There is hope for you Mazda Miata, BMW Z3 and Porsche Boxster owners, lawmakers will once again debate changing HOV-3 back to HOV-2.
In January, the high occupancy lanes on Interstate 25 and U.S. 36 converted to a requirement of three people in the vehicle to avoid paying a toll.
The change was the result of the contract that expanded U.S. 36 between Denver and Boulder.
The Colorado Department of Transportation contracted with Plenary Roads Denver to build, manage and maintain U.S. 36. As part of that contract, the HOV lanes converted to HOV-3 to help the company get reimbursed (and then some) from building, maintaining and managing the road.

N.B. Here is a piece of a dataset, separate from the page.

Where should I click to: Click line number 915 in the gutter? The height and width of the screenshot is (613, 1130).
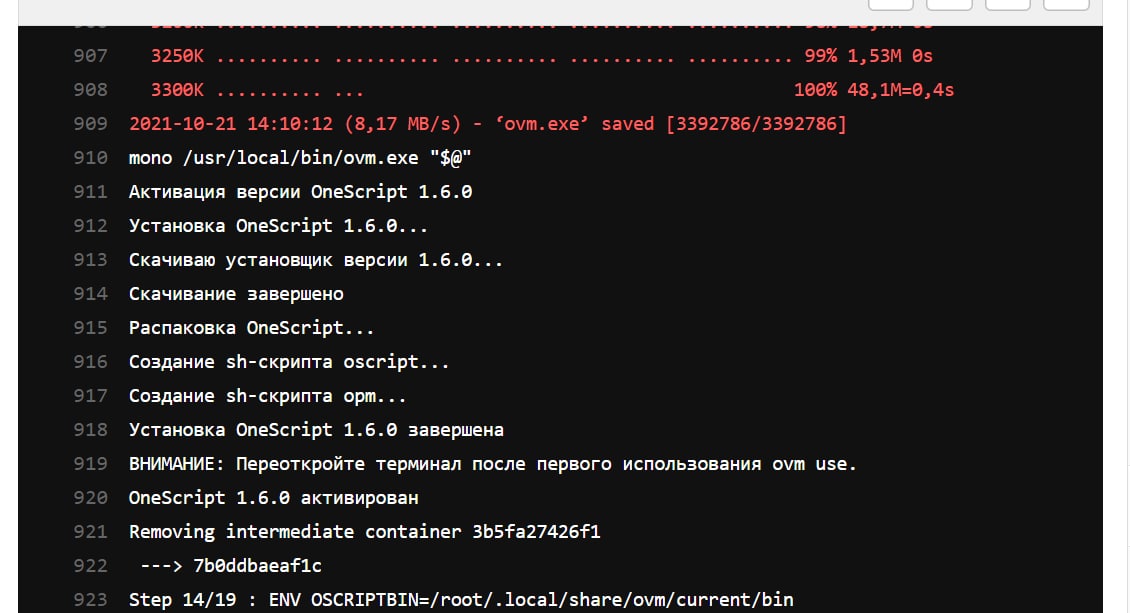click(x=90, y=328)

"Any changes in the state law that occur after the contract has been made, CDOT is responsible for that," said CDOT spokeswoman Megan Castle. "If that change would happen to HOV-2, then CDOT would be liable for making up that cost which would be $4.6 million a year, and it could change afterwards also."
According to CDOT, 15 percent of cars in the toll lanes used them as HOV, with three or more people when the change occurred in January.

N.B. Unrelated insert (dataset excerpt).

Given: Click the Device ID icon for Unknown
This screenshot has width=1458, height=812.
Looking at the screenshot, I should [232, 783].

Prior to the change, CDOT estimated 20-24 percent of drivers used the toll lane as HOV.
Legislative Council, which reviews legislation and provides financial estimates for lawmakers determined that if the HOV were to revert back to a requirement of two, that the state would owe Plenary $4.6 million a year for lost revenue from the toll lanes on U.S. 36, and $800,000 from the toll lanes it manages on I-25 between downtown and Highway 36.
"CDOT and HPTE (High-Performance Transportation Enterprise) would need to go back and get that money to pay Plenary, and that potentially would take money from the rest of the state," said Castle.
If the HPTE budget were impacted, Legislative Council believes the state might miss out on federal loans that are supposed to help expansion projects on C-470 and elsewhere on I-25.
"I think that what CDOT did was create a system in which their private contractors would get paid no matter what," said State Rep. Hugh McKean, R-Loveland.
McKean is one of the sponsors of the bill. He's bothered that his stretch of HOV lanes on I-25 were impacted because of the contract between CDOT and Plenary.
"I do not drive between Denver and Boulder on Highway 36. I don't take advantage of Plenary's work there. What I do do is drive from Northern Colorado to Downtown Denver to the State Capitol every single day, and every single day I have to decide if I'm going to take the express lane because traffic has gotten so bad. Do I think we can unlink the two? I doubt we can, but that's not a function of policy, that's a function of a contract written," said McKean.
The bill, which McKean admits doesn't stand a chance with a $4.6 million price tag, would also require CDOT to prioritize I-25 expansion projects between Castle Rock and Monument, and Longmont and Fort Collins, and move them to the top of the list.
"If what we have to do is have no say in how CDOT does their projects, and yet we are left holding the bag, then probably there has to be a bigger conversation about what transportation prioritization really looks like," said McKean.
Legislative Council estimates that it would cost more than $1 billion to add a lane in each direction in those two stretches of I-25.